資源に乏しく人口減少に直面するわが国にとって、食料・資源・エネルギーが豊富で高い成長力を持つグローバルサウス(GS)との連携強化は不可欠だ。
経団連は、2024年12月に公表した中長期ビジョン「FUTURE DESIGN 2040」(FD2040)で、GSの社会課題解決への貢献を通じてパートナーとして選ばれる国となることを掲げるとともに、連携を強化すべき国・地域を選び、政策資源を集中投下することの重要性を強調した。

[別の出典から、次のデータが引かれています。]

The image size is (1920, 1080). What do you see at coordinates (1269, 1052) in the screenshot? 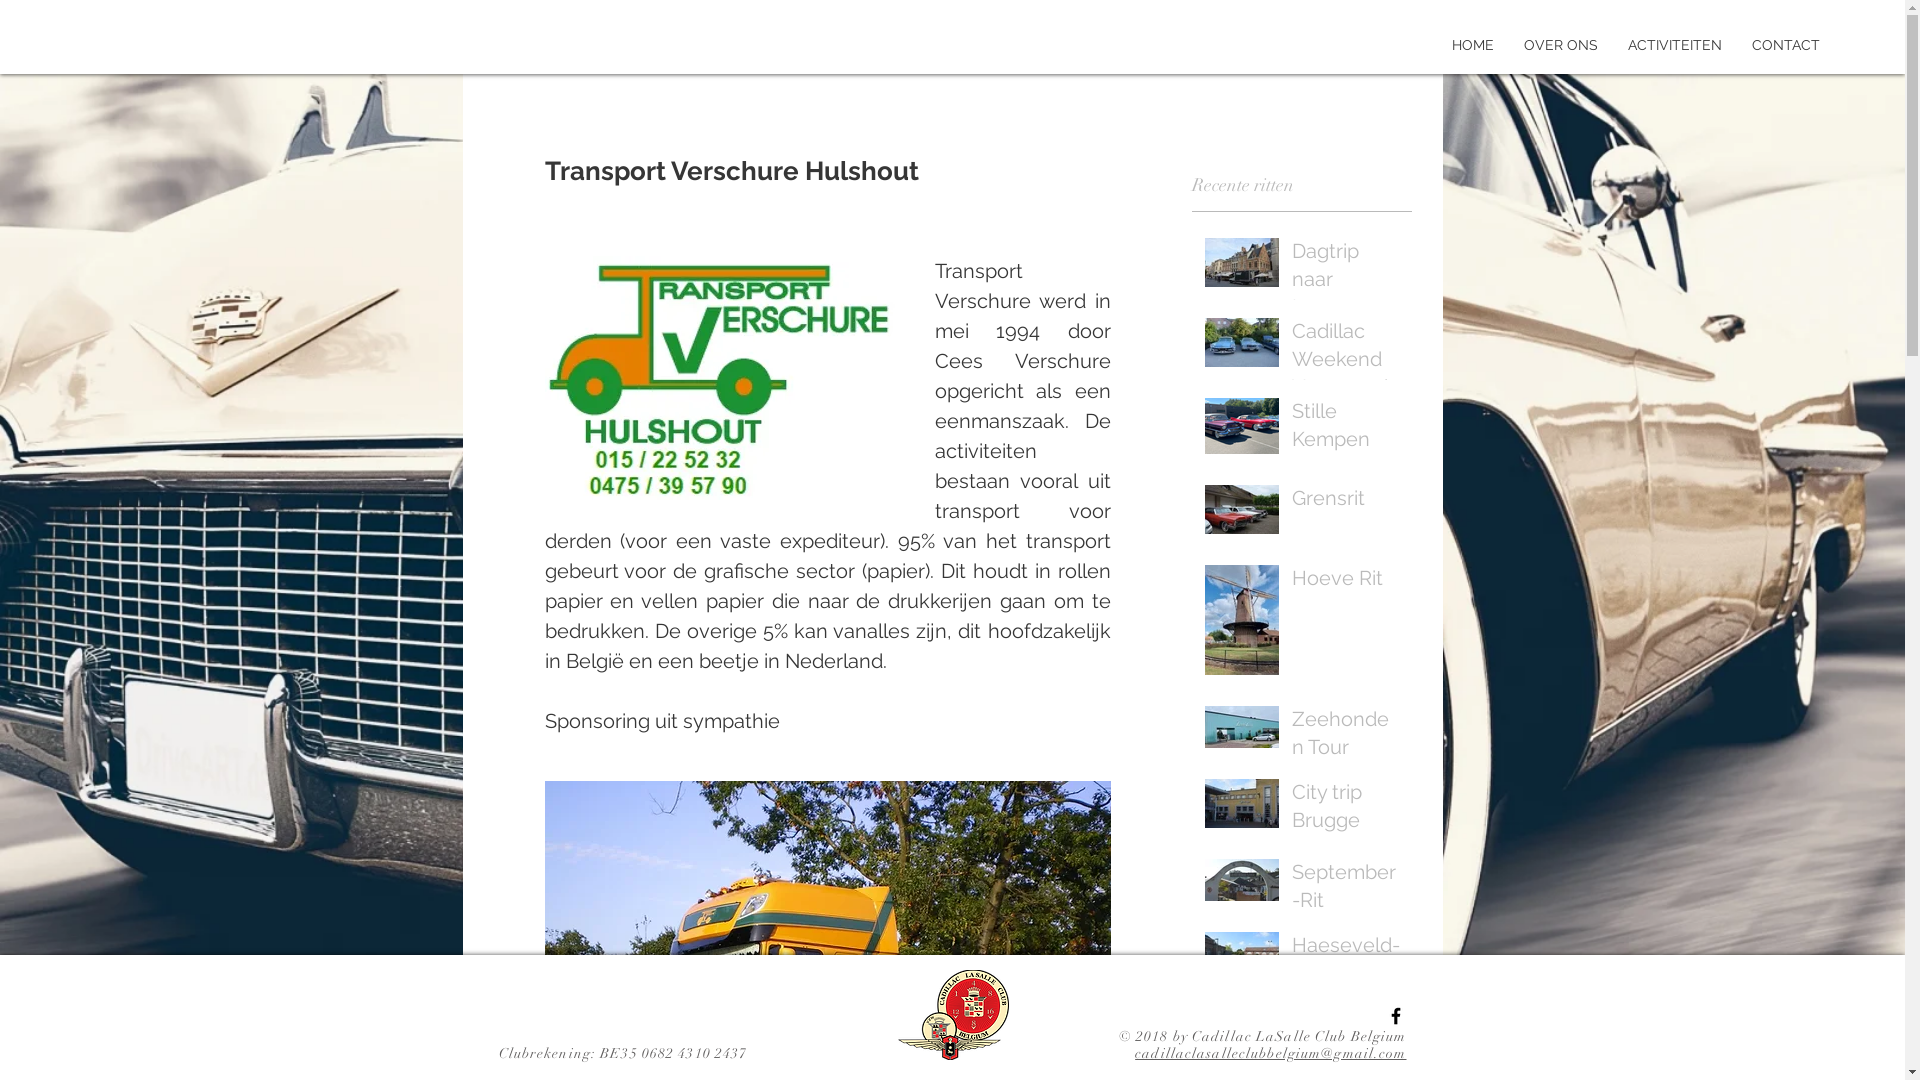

25年12月16日、提言「グローバルサウスとの連携強化に向けて~重視すべき事項とアクションプラン」を公表した。重点国・地域の選定に当たって重視すべき事項を示すとともに、日本政府に、アクションプランを策定し、力強い外交を展開するよう求めている。概要は次のとおり。
■ 五つの重視すべき事項
自由で開かれた国際秩序を維持・強化するための仲間づくりを進め、大国に過度に依存しない自立した国家を確立する観点から、重点国・地域の選定に当たって、次の五つの事項を重視すべきだ。
1.外交・安全保障の強化
法の支配に基づく自由で開かれた国際秩序の維持・強化の観点から、環太平洋パートナーシップに関する包括的及び先進的な協定(CPTPP)の深化と拡大に貢献し得る国・地域、自由貿易協定(FTA)・経済連携協定(EPA)を締結済みならびに交渉中の国・地域など
2.経済安全保障等の確保
食料・資源・エネルギーの安定供給の確保の観点から、特定重要物資のサプライチェーンの多様化・強靭化に不可欠な国・地域など
3.CNの実現
カーボンニュートラル(CN)実現に不可欠なエネルギー資源を確保するとともに地球規模でのCNへの貢献の観点から、水素・アンモニア等のクリーンエネルギーを潤沢に、かつ経済性ある価格で製造・利用できるポテンシャルを持つ国・地域など
4.社会課題解決と持続的成長との好循環の形成
相手国の社会課題解決への貢献を通じて相手国の経済成長を促し、わが国の持続的成長を実現するという観点から、市場としての成長が見込まれる等の国・地域など
5.デジタル技術の振興・実装による国力の向上
技術力は国力を構成する重要な要素であり、とりわけデジタル技術の振興・実装はその中核であるという観点から、サイバーセキュリティ対策の強化・推進等に不可欠な国・地域など
■ アクションプランに基づく力強い外交の展開
アフリカ開発会議(TICAD)をはじめとする主要国際会合等を時間軸に据えながら、内閣総理大臣によるトップ外交の展開と官民フォーラムの開催、経済協定の締結、質の高いインフラシステムの海外展開、国際ルール・標準の形成、第三国との協力、人材の育成・交流の推進――を盛り込んだアクションプランを策定すべきだ。
そのアクションプランに基づき、これらの連携ルールを有機的・戦略的に組み合わせた力強い外交を展開すべきだ。